Государь встретил своего агента очень ласково, обнял его и немедленно составил особую комиссию по расследованию деятельности Державина.

Четыре месяца старичка министра мытарили брат посла в Лондоне Воронцов, Валерьян Зубов (тот самый) и сын фельдмаршала Румянцева. Запытал? А?! Нет?! А кто запытал?! Чего молчишь?!

Поездка, короче говоря, Державину удалась. Съездил, укрепил здоровье, попробовал себя в работе секретного агента императорского сыска с особыми полномочиями.

По некоторым причинам Державина всё же оправдали. Правда, в отставку пришлось уйти. Но это он ещё легко отделался. А вот Лопухину припомнили всё: и взятки, и покрытие убийства, и рейдерские захваты имений, и то, что камни швырял, и то, что пил беспробудно, и то, что в губернском правлении верхом на священнике катался, а в зал благородного собрания во время торжества привёл проститутку и там, значит, ее того… по этой самой части использовал среди гимнов.
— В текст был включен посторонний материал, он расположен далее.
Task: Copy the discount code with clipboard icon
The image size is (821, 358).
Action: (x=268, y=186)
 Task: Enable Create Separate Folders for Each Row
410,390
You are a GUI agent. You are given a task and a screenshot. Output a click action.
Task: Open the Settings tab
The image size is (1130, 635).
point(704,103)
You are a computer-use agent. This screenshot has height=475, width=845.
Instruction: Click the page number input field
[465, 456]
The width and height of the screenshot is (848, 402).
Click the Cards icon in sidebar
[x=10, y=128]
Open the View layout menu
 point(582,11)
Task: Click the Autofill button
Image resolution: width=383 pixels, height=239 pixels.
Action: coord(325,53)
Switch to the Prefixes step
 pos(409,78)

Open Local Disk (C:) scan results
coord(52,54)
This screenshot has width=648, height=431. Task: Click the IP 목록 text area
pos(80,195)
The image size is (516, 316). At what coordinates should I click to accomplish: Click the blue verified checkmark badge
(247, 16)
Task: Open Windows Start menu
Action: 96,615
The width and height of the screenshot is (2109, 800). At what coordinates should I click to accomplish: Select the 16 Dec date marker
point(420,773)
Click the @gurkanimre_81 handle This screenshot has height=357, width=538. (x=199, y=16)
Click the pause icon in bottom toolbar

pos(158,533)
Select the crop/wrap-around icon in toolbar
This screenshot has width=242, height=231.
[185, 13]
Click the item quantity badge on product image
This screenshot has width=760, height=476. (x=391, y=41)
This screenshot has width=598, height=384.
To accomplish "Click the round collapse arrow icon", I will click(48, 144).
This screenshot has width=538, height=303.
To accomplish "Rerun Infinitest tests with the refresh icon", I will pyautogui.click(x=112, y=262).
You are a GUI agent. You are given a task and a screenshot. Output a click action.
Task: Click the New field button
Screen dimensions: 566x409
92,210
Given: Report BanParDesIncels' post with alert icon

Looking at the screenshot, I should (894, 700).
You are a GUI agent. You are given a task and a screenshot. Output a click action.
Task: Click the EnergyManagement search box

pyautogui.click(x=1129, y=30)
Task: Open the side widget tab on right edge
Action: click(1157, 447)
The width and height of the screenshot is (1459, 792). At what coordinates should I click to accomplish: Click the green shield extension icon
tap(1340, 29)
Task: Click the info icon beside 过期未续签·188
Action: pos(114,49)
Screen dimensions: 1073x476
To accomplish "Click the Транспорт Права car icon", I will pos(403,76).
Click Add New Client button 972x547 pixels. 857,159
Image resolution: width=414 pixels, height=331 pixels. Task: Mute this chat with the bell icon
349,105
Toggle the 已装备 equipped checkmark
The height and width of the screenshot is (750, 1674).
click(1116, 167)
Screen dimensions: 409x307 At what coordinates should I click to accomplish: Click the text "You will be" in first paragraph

Возбудили уголовное дело. Шло оно семнадцать лет! Семнадцать долгих лет следствие изобличало распутного бывшего губернатора. Правда, последние шесть лет следствие шло уже после того, как Лопухин помер своей смертью. Но маховик правосудия неостановим.

В 1819 году Лопухина оправдали. Но строго указали в оправдательном приговоре покойнику: «Лопухина не определять к должностям!» Вот. По сусалам его!

Оправдания Лопухина Державин не дождался. Я считаю, что к сожалению.

Я связь миров, повсюду сущих,

Я крайня степень вещества;

Я средоточие живущих,

Черта начальна божества;

Я телом в прахе истлеваю,

Умом громам повелеваю,

Я царь – я раб – я червь – я бог!

Но, будучи я столь чудесен,

Отколе происшёл? – Безвестен;

А сам собой я быть не мог.

Крокодил

Читал несовершеннолетней Шемякиной Е. Г. «Крокодила» Чуковского.

Что характерно, по памяти. Память с годами становится неповоротливой, как старый прожектор. То, что под прожектором, прямо под носом, облезлый и согбенный прожекторщик не видит, но стоит ему напрячь дряхлеющее естество и повернуть заржавленный агрегат – всё! Прожектор нашаривает прошлое. И до тонкостей. До травинки, до былинки, до Лялечки…

Милая девочка Лялечка!

С куклой гуляла она

И на Таврической улице

Вдруг повстречала слона.

Боже, какое страшилище!

Ляля бежит и кричит.

Глядь, перед ней из-за мостика

Высунул голову кит…

В этом моменте хохотал и крутил головой. До того сходны переживания Лялечки с ощущениями моими после выезда кавалергардского эскорта на тезоименитстве государыни в 1897 году!

Несовершеннолетняя Шемякина Е. Г., которую многие добрые люди считают моим опекуном, слушала меня врачебно-внимательно.

А много ли мне надо-то?

На мотив арии Баринкая из «Цыганского барона» Штрауса спел ей:

Вы помните, меж нами жил один весёлый крокодил…

Он мой племянник. Я его любил, как сына своего…

Увлекся пением. Как можно удержаться?

О, этот сад! Ужасный сад!

Его забыть я был бы рад,

Там под бичами сторожей

Немало мучится зверей…

Просто немного прожектор сбился. Поэтому и «Цыганский барон» прорезался.

Совместными усилиями с Елизаветой петь перестал, прожектор снова поставили.

Как писал Ф. М. Достоевский: «Стоял большой жестяной ящик в виде как бы ванны, накрытый крепкою железною сеткой, а на дне его было на вершок воды. В этой-то мелководной луже сохранялся огромнейший крокодил, лежавший как бревно, совершенно без движения и, видимо, лишился всех своих способностей…»

Крокодил, который «видимо, лишился всех своих способностей». Видимо.

Для доказательства обратного потребуется много сил.

Калигула

Завершая интеллектуальное растление несовершеннолетней Елизаветы Шемякиной, выдал ей для наслаждения «Незнайку в Солнечном городе».

Этой книжке не повезло в сравнении с её соседками – первым «Незнайкой» и «Незнайкой на Луне». Для меня основная прелесть «Незнайки в Солнечном городе» заключается в том, что в мире идеальных и чистых сверхкоротышек живут такие коротышки, которые со знанием дела могут дать имя Калигула ослу из зоопарка.